Required work:
A. Can you rewrite the paragraph of the devotional text on humility that begins "The sublime ideal of union with God" more briefly while keeping its main points?
B. In the devotional text on humility, to whom does God stoop?
C. Write out the devotional text on humility starting at "The sublime ideal" and ending at "of divine gifts.".
___ Page text
The sublime ideal of union with God totally exceeds our capacities, which are those of weak creatures. If we aspire to it, it is not because we expect to reach it by our own efforts and initiative, but because we trust that God Himself, according to His promise, will come and lead us by the hand. But God will not act thus with a proud soul. He stoops only to the humble; the more lowly He finds a soul, the closer He draws it to Himself. Humility deepens the soul’s capacity to receive the fullness of divine gifts.
COLLOQUY
“O my God, You make me realize how far I must descend in order that my heart may serve as a dwelling-place for You: I must become so poor that I have no place whereon to lay my head. My heart is not wholly emptied of self, and that is why You order me to descend. Oh! I want to descend much lower, so that You will be able to rest Your divine head in my heart and know that there You are loved and understood. O sweet, divine Guest, You know my misery; that is why You come to me in the hope of finding an empty tabernacle, a heart wholly emptied of self. This is all You ask” (cf. T.C.J. L).
______
___ Extracted entries
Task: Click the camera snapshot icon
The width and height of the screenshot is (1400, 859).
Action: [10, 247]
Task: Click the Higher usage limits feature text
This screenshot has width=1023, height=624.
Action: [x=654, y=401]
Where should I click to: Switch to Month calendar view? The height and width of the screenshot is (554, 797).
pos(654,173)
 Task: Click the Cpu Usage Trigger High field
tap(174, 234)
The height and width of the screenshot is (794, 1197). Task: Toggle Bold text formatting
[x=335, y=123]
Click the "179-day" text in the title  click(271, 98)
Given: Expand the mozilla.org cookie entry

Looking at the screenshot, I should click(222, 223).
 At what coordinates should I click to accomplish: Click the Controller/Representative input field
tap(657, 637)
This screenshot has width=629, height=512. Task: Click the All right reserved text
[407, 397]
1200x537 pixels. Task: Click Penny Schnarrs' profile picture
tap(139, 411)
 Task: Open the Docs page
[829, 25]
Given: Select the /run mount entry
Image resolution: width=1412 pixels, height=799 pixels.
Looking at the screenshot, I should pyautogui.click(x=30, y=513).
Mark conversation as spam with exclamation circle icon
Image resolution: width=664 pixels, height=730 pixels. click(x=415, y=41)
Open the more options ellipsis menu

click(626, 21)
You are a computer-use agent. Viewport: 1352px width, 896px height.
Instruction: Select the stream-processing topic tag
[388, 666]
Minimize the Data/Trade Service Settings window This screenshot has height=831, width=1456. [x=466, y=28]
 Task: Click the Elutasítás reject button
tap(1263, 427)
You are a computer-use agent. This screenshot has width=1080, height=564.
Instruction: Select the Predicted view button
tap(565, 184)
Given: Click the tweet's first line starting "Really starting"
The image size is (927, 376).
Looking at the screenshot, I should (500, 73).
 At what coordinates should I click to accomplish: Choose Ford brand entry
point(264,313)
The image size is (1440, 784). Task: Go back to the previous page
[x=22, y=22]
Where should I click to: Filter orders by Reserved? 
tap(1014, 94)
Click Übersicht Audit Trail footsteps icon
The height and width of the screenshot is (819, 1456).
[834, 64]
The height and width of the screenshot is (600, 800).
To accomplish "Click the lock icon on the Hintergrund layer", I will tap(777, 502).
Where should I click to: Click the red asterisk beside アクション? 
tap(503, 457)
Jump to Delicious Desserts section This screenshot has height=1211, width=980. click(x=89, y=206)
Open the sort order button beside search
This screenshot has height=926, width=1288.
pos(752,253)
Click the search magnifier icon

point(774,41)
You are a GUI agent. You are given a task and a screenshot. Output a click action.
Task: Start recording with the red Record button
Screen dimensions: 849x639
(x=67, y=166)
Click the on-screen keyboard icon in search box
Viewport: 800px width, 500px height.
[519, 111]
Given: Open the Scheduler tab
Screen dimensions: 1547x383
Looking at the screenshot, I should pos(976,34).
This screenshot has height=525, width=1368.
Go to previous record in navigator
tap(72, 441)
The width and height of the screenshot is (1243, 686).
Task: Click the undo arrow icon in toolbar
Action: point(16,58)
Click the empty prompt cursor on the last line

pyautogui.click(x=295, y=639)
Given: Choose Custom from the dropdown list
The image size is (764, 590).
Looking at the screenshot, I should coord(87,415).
______
Written responses:
A. Union with God is far beyond what weak creatures can achieve. We aspire to it not through our own efforts but because we trust God to lead us there, as He promised. He does this only for the humble, drawing a soul closer the lowlier He finds it, for humility makes the soul more able to receive His gifts.

B. Only to the humble.

C.
The sublime ideal of union with God totally exceeds our capacities, which are those of weak creatures. If we aspire to it, it is not because we expect to reach it by our own efforts and initiative, but because we trust that God Himself, according to His promise, will come and lead us by the hand. But God will not act thus with a proud soul. He stoops only to the humble; the more lowly He finds a soul, the closer He draws it to Himself. Humility deepens the soul’s capacity to receive the fullness of divine gifts.